Historical and future dynamics of soil organic carbon and driving mechanisms in mountainous soils of China

Mountain ecosystems exhibit unique microclimate conditions and high plant diversity, resulting in heterogeneous patterns and dynamics of soil organic carbon (SOC). Climate change strongly impacts the spatial and temporal dynamics of SOC, yet long-term spatiotemporal variations of SOC stocks in mountainous soils and their responses to climate change are not well understood. In this study, we employed machine learning to comprehensively investigate the spatiotemporal distribution patterns of SOC and their drivers in the Qinling Mountains from 2006 to 2022, and further projected future SOC trajectories under different climate scenarios. Results showed that the SOC pools within the top 20 cm were 1.20 Pg C. Forest ecosystems accounted for the largest proportion (74 %), followed by cropland (18 %), grassland (7 %), and shrub ecosystems (1 %). Overall, SOC in the Qinling Mountains significantly increased from 2006 to 2022. Nevertheless, the SOC in forest ecosystems of high-altitude regions exhibited a declining trend, suggesting that SOC in high-altitude forests is more sensitive to climate change and more likely to be lost.

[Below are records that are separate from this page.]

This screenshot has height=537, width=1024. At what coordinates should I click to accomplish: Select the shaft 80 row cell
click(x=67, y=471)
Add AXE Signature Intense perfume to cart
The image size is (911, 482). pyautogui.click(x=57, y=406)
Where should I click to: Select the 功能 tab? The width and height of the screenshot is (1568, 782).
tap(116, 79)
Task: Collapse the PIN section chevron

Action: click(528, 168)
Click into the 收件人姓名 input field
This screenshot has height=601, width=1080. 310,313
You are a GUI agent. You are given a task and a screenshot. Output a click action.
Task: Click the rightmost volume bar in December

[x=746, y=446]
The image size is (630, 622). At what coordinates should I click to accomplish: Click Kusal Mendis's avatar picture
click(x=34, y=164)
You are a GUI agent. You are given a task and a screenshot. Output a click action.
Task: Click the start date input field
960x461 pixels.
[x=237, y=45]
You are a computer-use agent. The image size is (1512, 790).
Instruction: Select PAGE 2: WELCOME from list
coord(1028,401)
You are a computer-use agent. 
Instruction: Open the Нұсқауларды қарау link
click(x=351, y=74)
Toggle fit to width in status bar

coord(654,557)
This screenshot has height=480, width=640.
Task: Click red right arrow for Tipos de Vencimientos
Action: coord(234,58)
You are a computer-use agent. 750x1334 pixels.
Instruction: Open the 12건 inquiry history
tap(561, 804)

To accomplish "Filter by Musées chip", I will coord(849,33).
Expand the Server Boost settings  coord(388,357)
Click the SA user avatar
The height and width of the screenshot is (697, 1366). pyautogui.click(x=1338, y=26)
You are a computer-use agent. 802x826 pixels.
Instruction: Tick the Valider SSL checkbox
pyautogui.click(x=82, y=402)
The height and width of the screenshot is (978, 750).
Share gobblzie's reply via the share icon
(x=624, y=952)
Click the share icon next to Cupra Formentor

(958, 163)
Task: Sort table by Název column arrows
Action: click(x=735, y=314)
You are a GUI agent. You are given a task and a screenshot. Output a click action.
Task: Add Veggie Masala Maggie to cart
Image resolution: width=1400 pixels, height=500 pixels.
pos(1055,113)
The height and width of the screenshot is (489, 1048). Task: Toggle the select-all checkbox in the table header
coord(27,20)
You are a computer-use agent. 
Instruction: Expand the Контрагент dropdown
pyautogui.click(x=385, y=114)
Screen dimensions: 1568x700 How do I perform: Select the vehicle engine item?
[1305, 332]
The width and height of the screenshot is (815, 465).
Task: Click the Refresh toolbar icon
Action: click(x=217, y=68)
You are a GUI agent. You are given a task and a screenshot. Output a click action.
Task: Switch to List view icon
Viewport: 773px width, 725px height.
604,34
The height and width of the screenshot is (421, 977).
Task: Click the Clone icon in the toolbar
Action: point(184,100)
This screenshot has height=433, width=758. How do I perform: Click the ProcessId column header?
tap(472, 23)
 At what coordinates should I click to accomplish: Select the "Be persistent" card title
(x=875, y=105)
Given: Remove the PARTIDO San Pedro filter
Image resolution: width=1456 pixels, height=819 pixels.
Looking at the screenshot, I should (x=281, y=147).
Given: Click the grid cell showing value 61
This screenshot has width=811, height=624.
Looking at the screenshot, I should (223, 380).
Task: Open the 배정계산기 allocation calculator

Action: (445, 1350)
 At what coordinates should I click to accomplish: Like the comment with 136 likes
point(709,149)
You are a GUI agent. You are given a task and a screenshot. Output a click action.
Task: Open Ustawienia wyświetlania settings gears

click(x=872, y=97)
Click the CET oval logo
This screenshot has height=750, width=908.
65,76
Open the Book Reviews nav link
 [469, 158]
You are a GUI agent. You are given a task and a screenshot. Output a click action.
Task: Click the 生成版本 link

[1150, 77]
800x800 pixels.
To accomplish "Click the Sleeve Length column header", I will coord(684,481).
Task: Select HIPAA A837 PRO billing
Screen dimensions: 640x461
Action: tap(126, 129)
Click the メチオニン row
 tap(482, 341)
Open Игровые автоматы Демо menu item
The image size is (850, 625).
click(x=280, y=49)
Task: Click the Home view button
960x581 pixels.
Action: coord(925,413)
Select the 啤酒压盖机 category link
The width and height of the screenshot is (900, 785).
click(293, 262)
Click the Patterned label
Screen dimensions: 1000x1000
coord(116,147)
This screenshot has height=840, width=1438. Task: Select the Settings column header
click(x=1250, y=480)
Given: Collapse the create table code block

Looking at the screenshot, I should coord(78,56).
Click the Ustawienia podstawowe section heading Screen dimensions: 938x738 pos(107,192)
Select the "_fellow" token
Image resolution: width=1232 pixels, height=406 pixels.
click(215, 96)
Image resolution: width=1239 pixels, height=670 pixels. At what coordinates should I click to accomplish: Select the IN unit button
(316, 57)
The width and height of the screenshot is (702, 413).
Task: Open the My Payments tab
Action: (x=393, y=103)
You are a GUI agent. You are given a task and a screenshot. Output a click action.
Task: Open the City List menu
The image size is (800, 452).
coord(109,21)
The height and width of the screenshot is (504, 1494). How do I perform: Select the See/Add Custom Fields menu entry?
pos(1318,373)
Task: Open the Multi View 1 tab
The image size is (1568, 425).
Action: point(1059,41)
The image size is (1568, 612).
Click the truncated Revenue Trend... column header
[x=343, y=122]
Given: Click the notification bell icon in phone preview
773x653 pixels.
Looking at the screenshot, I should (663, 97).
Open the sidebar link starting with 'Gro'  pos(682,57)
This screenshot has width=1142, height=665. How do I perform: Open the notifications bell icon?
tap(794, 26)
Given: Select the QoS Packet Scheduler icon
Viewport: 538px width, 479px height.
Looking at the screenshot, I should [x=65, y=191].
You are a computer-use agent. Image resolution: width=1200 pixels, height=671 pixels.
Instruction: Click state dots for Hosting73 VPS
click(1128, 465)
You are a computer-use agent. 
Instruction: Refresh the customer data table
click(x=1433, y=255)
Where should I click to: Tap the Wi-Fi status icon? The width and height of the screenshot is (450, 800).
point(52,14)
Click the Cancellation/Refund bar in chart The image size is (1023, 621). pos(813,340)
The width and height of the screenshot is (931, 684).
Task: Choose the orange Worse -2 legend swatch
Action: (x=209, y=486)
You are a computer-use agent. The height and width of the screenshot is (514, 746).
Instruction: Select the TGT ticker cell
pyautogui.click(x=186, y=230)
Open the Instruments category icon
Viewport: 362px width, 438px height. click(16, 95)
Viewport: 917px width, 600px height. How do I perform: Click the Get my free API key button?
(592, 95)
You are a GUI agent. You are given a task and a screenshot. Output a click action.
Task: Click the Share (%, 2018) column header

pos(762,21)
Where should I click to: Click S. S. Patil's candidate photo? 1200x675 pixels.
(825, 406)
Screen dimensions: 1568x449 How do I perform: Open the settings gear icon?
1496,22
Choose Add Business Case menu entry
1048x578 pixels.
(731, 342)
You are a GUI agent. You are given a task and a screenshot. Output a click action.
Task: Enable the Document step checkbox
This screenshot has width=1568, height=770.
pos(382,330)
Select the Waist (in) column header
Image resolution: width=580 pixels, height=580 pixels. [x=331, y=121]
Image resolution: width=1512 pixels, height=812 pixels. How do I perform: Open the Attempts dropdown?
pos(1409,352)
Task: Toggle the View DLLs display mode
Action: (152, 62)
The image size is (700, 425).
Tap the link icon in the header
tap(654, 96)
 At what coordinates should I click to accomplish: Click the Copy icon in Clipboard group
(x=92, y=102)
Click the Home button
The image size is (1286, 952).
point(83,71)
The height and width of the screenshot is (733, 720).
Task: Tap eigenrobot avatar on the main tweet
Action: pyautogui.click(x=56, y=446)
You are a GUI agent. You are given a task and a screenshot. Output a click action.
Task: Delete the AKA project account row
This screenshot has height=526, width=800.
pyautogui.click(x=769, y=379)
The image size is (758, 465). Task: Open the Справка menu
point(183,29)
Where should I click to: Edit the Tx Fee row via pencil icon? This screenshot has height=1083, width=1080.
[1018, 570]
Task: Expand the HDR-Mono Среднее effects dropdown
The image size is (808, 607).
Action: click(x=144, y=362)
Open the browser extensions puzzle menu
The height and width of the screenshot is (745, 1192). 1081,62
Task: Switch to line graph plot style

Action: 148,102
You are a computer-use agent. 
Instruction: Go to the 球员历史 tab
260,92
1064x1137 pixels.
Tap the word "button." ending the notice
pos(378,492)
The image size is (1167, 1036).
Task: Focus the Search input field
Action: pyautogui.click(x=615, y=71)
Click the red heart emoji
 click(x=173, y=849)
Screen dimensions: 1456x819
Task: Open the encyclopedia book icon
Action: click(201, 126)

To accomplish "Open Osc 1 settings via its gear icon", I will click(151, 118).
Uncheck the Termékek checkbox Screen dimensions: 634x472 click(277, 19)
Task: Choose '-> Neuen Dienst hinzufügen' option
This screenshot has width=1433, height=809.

A structural equation model revealed that climate drivers (mean annual temperature and aridity index) negatively affected SOC through both direct and indirect pathways, which indicates the risk of soil carbon losses in mountains due to warming and drought. In contrast, gross primary productivity positively impacted SOC, underscoring the decisive role of plant carbon inputs in SOC accumulation in mountain ecosystems. Comparatively, soil characteristics and topographical features had little effect on SOC. Our projections further indicated an increase in SOC under the low-emission scenario (SSP1-1.9), while SOC would decrease under medium (SSP2-4.5) and high-emission (SSP5-8.5) scenarios. This study suggests that future global warming will lead to the loss of SOC in mountainous soils. Therefore, ecosystem protection, particularly for high-altitude forests, could effectively maintain SOC sequestration capacity and mitigate the negative impacts of climate change.